[Start of INPUT DATA]

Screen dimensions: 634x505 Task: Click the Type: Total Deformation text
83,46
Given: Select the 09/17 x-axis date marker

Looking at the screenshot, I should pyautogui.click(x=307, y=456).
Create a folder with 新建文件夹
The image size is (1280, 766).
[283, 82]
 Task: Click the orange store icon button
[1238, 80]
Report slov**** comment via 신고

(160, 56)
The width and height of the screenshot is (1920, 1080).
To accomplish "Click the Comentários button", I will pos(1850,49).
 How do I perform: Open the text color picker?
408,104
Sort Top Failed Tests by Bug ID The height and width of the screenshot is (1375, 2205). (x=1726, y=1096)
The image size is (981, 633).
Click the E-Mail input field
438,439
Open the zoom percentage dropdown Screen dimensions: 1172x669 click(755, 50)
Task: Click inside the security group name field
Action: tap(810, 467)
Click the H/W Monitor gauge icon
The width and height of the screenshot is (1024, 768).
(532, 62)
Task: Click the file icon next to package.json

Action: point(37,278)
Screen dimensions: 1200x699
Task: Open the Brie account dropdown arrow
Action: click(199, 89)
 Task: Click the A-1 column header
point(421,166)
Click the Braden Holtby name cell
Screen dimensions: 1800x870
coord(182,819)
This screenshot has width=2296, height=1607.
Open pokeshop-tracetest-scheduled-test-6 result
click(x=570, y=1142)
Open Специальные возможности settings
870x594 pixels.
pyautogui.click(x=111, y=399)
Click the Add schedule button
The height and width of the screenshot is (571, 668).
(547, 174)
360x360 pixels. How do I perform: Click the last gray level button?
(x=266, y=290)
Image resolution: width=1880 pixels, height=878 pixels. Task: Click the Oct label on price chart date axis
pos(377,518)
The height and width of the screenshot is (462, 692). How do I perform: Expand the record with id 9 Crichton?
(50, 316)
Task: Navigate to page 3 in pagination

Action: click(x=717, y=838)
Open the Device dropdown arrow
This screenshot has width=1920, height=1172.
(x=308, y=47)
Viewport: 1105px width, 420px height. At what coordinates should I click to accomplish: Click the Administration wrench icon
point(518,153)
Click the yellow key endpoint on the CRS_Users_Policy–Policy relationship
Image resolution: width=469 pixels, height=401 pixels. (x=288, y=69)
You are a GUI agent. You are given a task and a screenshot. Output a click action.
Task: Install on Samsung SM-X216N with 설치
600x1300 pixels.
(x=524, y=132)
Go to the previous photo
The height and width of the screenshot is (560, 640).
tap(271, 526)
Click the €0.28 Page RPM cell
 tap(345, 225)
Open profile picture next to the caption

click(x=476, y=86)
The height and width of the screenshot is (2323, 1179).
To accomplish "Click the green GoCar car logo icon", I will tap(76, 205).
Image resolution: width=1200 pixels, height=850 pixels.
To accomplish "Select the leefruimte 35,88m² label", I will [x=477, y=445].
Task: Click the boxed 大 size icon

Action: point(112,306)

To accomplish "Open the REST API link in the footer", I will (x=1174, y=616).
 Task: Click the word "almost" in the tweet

[End of INPUT DATA]

OBJECTIVE.
Turn every line of the entries above into a numbered list, leaving out the blank lines.

COMPLETE ANSWER.
1. Screen dimensions: 634x505 Task: Click the Type: Total Deformation text
2. 83,46
3. Given: Select the 09/17 x-axis date marker
4. Looking at the screenshot, I should pyautogui.click(x=307, y=456).
5. Create a folder with 新建文件夹
6. The image size is (1280, 766).
7. [283, 82]
8.  Task: Click the orange store icon button
9. [1238, 80]
10. Report slov**** comment via 신고
11. (160, 56)
12. The width and height of the screenshot is (1920, 1080).
13. To accomplish "Click the Comentários button", I will pos(1850,49).
14.  How do I perform: Open the text color picker?
15. 408,104
16. Sort Top Failed Tests by Bug ID The height and width of the screenshot is (1375, 2205). (x=1726, y=1096)
17. The image size is (981, 633).
18. Click the E-Mail input field
19. 438,439
20. Open the zoom percentage dropdown Screen dimensions: 1172x669 click(755, 50)
21. Task: Click inside the security group name field
22. Action: tap(810, 467)
23. Click the H/W Monitor gauge icon
24. The width and height of the screenshot is (1024, 768).
25. (532, 62)
26. Task: Click the file icon next to package.json
27. Action: point(37,278)
28. Screen dimensions: 1200x699
29. Task: Open the Brie account dropdown arrow
30. Action: click(199, 89)
31.  Task: Click the A-1 column header
32. point(421,166)
33. Click the Braden Holtby name cell
34. Screen dimensions: 1800x870
35. coord(182,819)
36. This screenshot has width=2296, height=1607.
37. Open pokeshop-tracetest-scheduled-test-6 result
38. click(x=570, y=1142)
39. Open Специальные возможности settings
40. 870x594 pixels.
41. pyautogui.click(x=111, y=399)
42. Click the Add schedule button
43. The height and width of the screenshot is (571, 668).
44. (547, 174)
45. 360x360 pixels. How do I perform: Click the last gray level button?
46. (x=266, y=290)
47. Image resolution: width=1880 pixels, height=878 pixels. Task: Click the Oct label on price chart date axis
48. pos(377,518)
49. The height and width of the screenshot is (462, 692). How do I perform: Expand the record with id 9 Crichton?
50. (50, 316)
51. Task: Navigate to page 3 in pagination
52. Action: click(x=717, y=838)
53. Open the Device dropdown arrow
54. This screenshot has width=1920, height=1172.
55. (x=308, y=47)
56. Viewport: 1105px width, 420px height. At what coordinates should I click to accomplish: Click the Administration wrench icon
57. point(518,153)
58. Click the yellow key endpoint on the CRS_Users_Policy–Policy relationship
59. Image resolution: width=469 pixels, height=401 pixels. (x=288, y=69)
60. You are a GUI agent. You are given a task and a screenshot. Output a click action.
61. Task: Install on Samsung SM-X216N with 설치
62. 600x1300 pixels.
63. (x=524, y=132)
64. Go to the previous photo
65. The height and width of the screenshot is (560, 640).
66. tap(271, 526)
67. Click the €0.28 Page RPM cell
68.  tap(345, 225)
69. Open profile picture next to the caption
70. click(x=476, y=86)
71. The height and width of the screenshot is (2323, 1179).
72. To accomplish "Click the green GoCar car logo icon", I will tap(76, 205).
73. Image resolution: width=1200 pixels, height=850 pixels.
74. To accomplish "Select the leefruimte 35,88m² label", I will [x=477, y=445].
75. Task: Click the boxed 大 size icon
76. Action: point(112,306)
77. To accomplish "Open the REST API link in the footer", I will (x=1174, y=616).
78.  Task: Click the word "almost" in the tweet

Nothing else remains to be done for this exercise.